Publication year - 1970
Publication title -
cancer
Language(s) - English
Resource type - Journals
SCImago Journal Rank - 3.052
H-Index - 304
eISSN - 1097-0142
pISSN - 0008-543X
DOI - 10.1002/1097-0142(197008)26:2<427::aid-cncr2820260226>3.0.co;2-w
Subject(s) - medicine , pure red cell aplasia , thymoma , bone marrow , pathology , biopsy , nitrogen mustard , anemia , chemotherapy , cyclophosphamide
A case is reported of transient red cell aplasia in a patient with metastatic thymoma. A 32‐year‐old Caucasian man who was treated with x‐ray therapy to the thymus in childhood had a thymoma removed at age 28. Two years later, metastatic nodules were found in the lungs. He was started on therapy with monthly injections of nitrogen mustard.

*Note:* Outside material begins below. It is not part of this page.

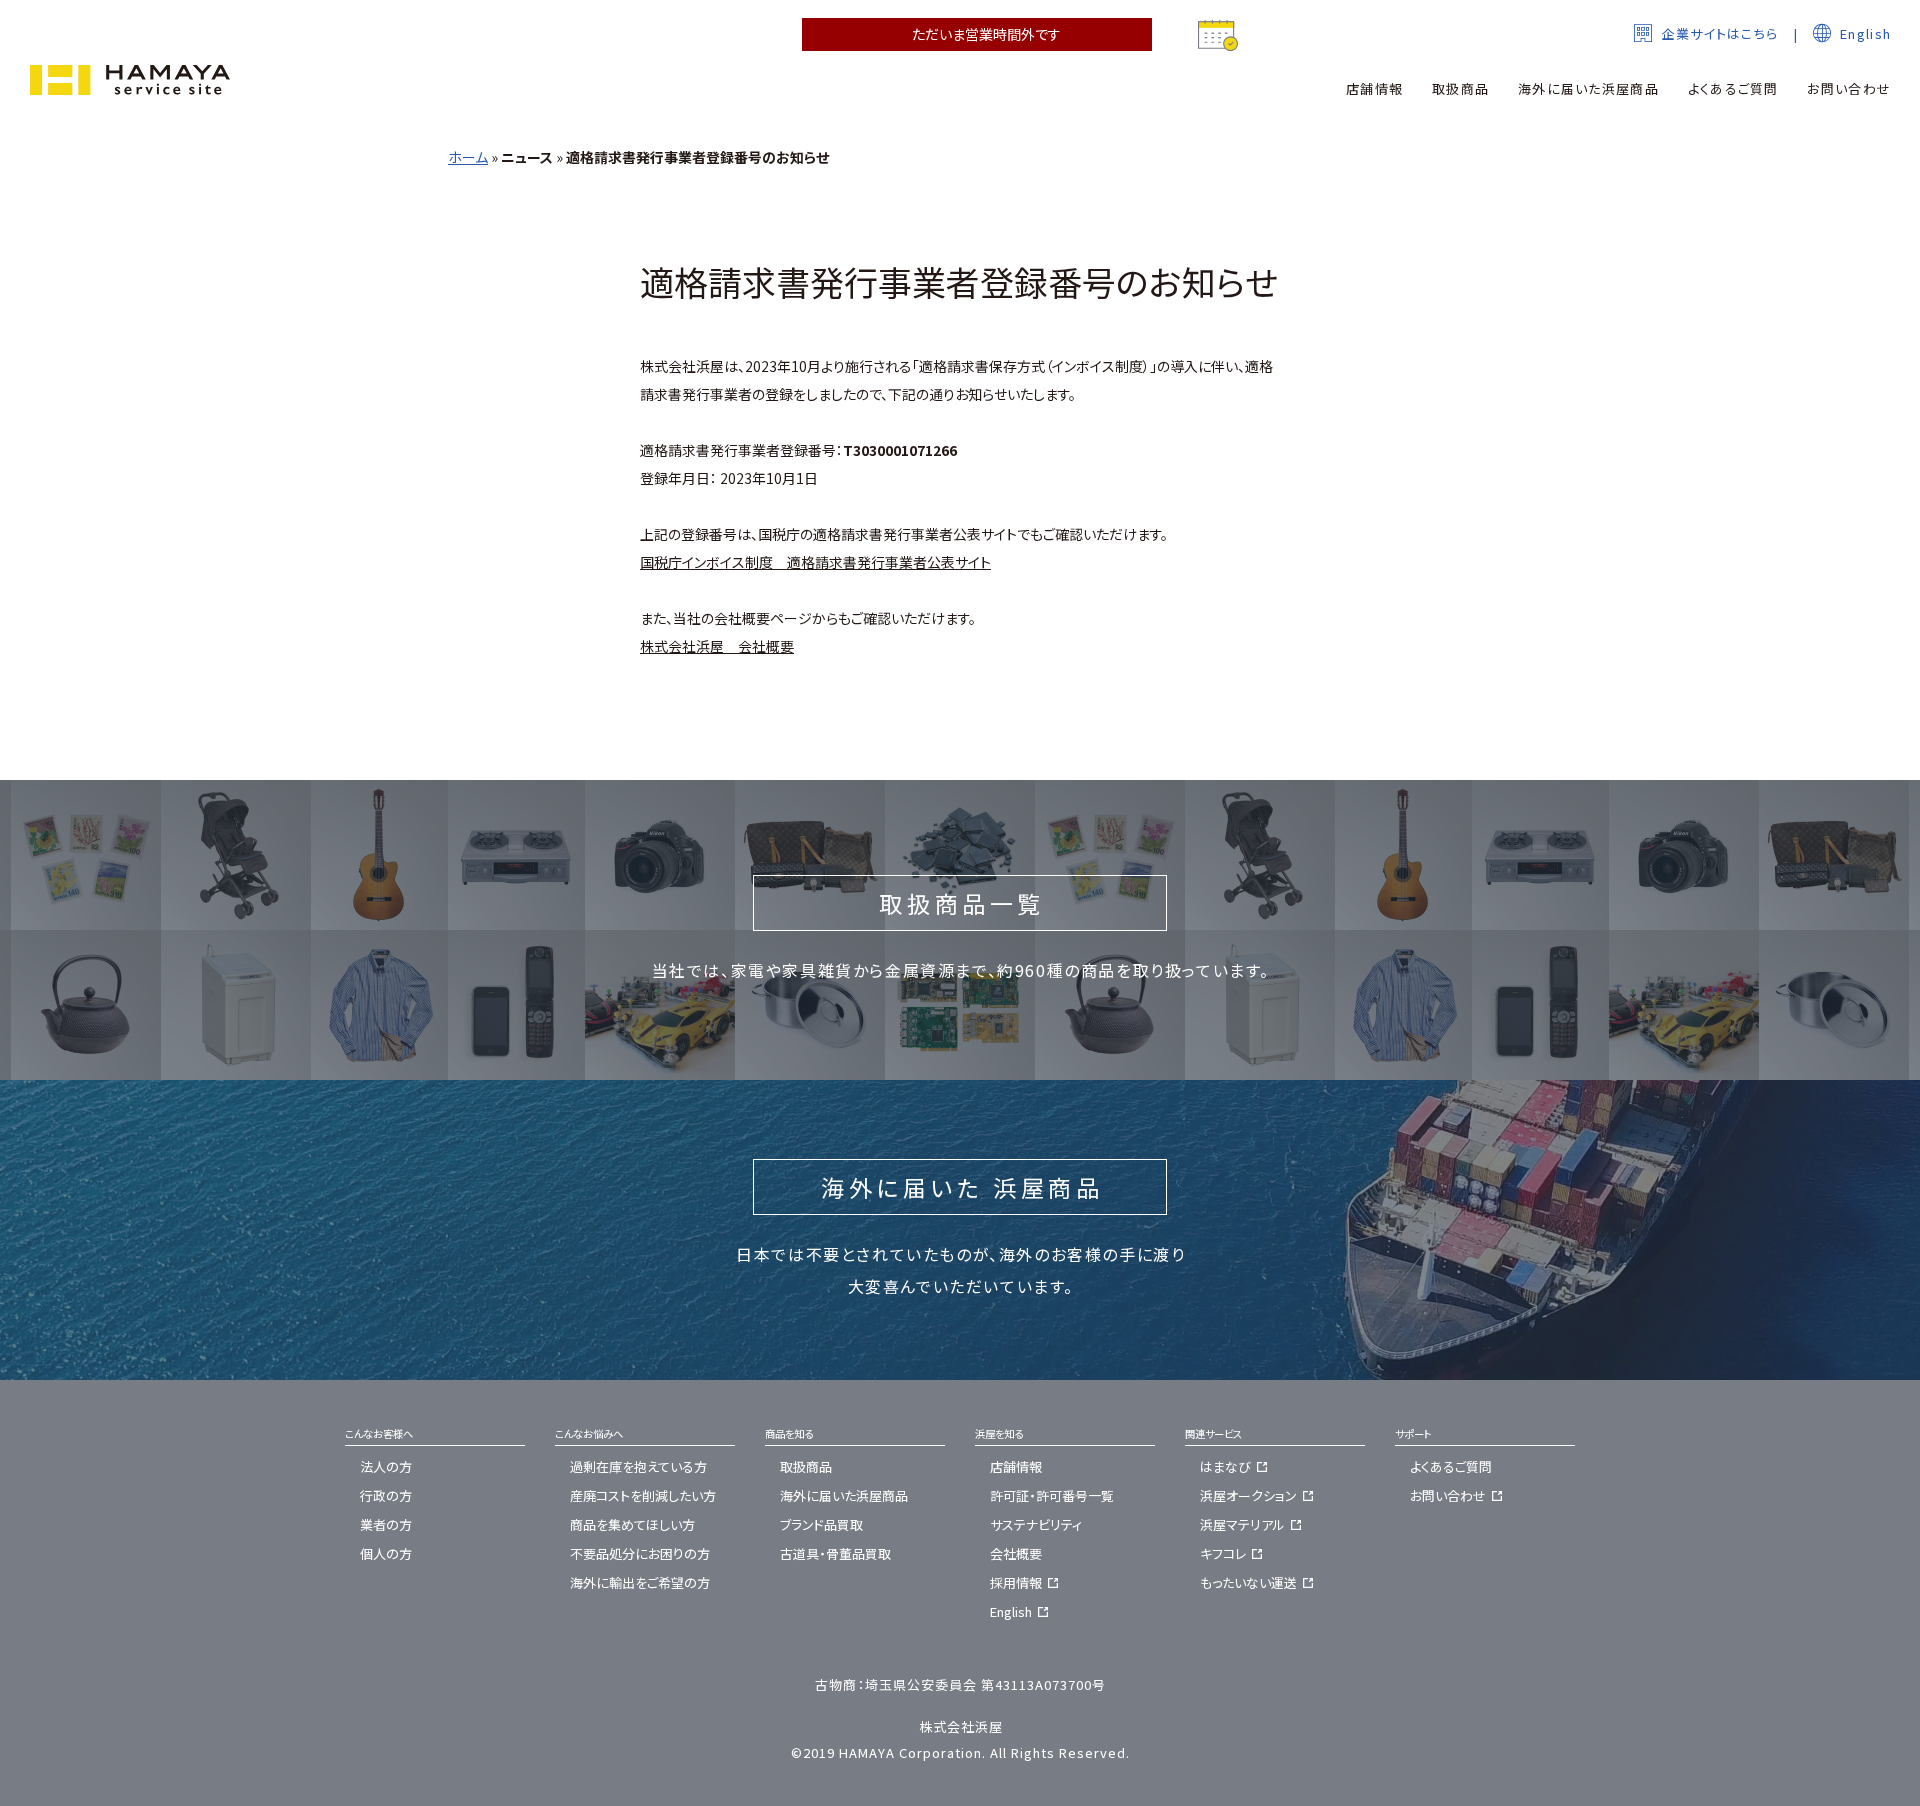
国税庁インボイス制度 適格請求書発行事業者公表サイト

Eleven months later, and one month after his last dose of nitrogen mustard, he developed severe anemia associated with absent red cell precursors in the marrow. Concomitantly, he was discovered to have scattered osteoblastic bone lesions proven by biopsy to be secondary to metastatic uiymoma. The additional findings of lymphopenia, transient anergy, and a basal cell carcinoma of the skin support the contention that impairment of the thymus‐dependent immune system was present.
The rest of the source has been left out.